OLIVER WENDELL HOLMES

THE POETICAL WORKS

OF

OLIVER WENDELL HOLMES

CONTENTS:

POEMS OF THE CLASS OF '29 (1851-1889)
BILL AND JOE
A SONG OF "TWENTY-NINE"
QUESTIONS AND ANSWERS
AN IMPROMPTU
THE OLD MAN DREAMS
REMEMBER--FORGET
OUR INDIAN SUMMER
MARE RUBRUM
THE Boys
LINES
A VOICE OF THE LOYAL NORTH
J. D. R.
VOYAGE OF THE GOOD SHIP UNION
"CHOOSE YOU THIS DAY WHOM YE WILL SERVE"
F. W. C.
THE LAST CHARGE
OUR OLDEST FRIEND
SHERMAN 'S IN SAVANNAH
MY ANNUAL
ALL HERE
ONCE MORE
THE OLD CRUISER
HYMN FOR THE CLASS-MEETING
EVEN-SONG
THE SMILING LISTENER
OUR SWEET SINGER: J. A.
H. C. M. H. S. J. K. W.
WHAT I HAVE COME FOR
OUR BANKER
FOR CLASS-MEETING
"AD AMICOS "
HOW NOT TO SETTLE IT
THE LAST SURVIVOR
THE ARCHBISHOP AND GIL BLAS
THE SHADOWS
BENJAMIN PEIRCE
IN THE TWILIGHT
A LOVING-CUP SONG
THE GIRDLE OF FRIENDSHIP
THE LYRE OF ANACREON
THE OLD TUNE
THE BROKEN CIRCLE
THE ANGEL-THIEF
AFTER THE CURFEW

POEMS OF THE CLASS OF '29

1851-1889

BILL AND JOE

COME dear old comrade you and I
Will steal an hour from days gone by
The shining days when life was new
And all was bright with morning dew
The lusty days of long ago
When you were Bill and I was Joe.

Your name may flaunt a titled trail
Proud as a cockerel's rainbow tail
And mine as brief appendix wear
As Tam O'Shanter's luckless mare;
To-day old friend remember still
That I am Joe and you are Bill.

You've won the great world's envied prize
And grand you look in people's eyes
With H O N. and L L. D.
In big brave letters fair to see--
Your fist old fellow! off they go!--
How are you Bill?

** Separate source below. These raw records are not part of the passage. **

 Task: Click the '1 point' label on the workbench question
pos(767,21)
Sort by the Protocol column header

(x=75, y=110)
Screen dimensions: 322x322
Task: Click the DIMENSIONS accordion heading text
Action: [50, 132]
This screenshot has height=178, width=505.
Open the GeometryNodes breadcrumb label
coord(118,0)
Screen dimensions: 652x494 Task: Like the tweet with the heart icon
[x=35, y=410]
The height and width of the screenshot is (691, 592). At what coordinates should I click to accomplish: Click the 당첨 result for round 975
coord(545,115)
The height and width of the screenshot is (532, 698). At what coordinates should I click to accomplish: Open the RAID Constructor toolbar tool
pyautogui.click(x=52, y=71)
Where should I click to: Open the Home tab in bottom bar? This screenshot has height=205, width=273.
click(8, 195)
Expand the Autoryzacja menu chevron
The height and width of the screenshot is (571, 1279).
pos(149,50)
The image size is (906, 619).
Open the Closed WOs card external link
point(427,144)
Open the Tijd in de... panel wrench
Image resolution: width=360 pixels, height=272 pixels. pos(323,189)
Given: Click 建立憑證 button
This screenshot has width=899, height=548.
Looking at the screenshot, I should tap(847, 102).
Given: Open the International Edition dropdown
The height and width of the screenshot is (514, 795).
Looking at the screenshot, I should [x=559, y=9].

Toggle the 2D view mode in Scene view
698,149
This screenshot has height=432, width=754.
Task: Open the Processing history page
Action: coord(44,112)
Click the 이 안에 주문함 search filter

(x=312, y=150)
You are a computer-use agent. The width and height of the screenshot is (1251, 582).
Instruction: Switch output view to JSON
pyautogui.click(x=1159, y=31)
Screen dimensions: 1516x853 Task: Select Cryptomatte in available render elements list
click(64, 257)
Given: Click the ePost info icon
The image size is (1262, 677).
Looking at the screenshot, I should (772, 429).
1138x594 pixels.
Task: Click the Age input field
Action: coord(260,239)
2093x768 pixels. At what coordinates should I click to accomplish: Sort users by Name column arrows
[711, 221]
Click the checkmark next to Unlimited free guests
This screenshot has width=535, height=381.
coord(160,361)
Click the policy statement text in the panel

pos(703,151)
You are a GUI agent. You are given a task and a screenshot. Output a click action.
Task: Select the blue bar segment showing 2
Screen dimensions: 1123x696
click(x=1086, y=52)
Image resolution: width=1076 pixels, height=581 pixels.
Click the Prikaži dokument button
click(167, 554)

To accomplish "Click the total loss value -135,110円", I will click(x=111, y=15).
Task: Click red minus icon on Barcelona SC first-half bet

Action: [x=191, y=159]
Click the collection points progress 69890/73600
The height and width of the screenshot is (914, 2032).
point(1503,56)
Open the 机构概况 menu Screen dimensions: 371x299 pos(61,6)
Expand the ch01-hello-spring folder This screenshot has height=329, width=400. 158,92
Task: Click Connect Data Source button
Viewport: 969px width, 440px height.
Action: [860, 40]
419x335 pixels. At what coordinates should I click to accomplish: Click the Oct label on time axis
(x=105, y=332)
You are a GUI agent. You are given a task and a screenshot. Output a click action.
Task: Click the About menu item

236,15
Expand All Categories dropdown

How are you Joe?

You've worn the judge's ermined robe;
You 've taught your name to half the globe;
You've sung mankind a deathless strain;
You've made the dead past live again
The world may call you what it will
But you and I are Joe and Bill.

The chaffing young folks stare and say
"See those old buffers bent and gray--
They talk like fellows in their teens!
Mad poor old boys! That's what it means"--
And shake their heads; they little know
The throbbing hearts of Bill and Joe!--

How Bill forgets his hour of pride
While Joe sits smiling at his side;
How Joe in spite of time's disguise
Finds the old schoolmate in his eyes--
Those calm stern eyes that melt and fill
As Joe looks fondly up at Bill.

Ah pensive scholar what is fame?
A fitful tongue of leaping flame;
A giddy whirlwind's fickle gust
That lifts a pinch of mortal dust;
A few swift years and who can show
Which dust was Bill and which was Joe?

The weary idol takes his stand
Holds out his bruised and aching hand
While gaping thousands come and go--
How vain it seems this empty show!
Till all at once his pulses thrill;--
'T is poor old Joe's "God bless you Bill!"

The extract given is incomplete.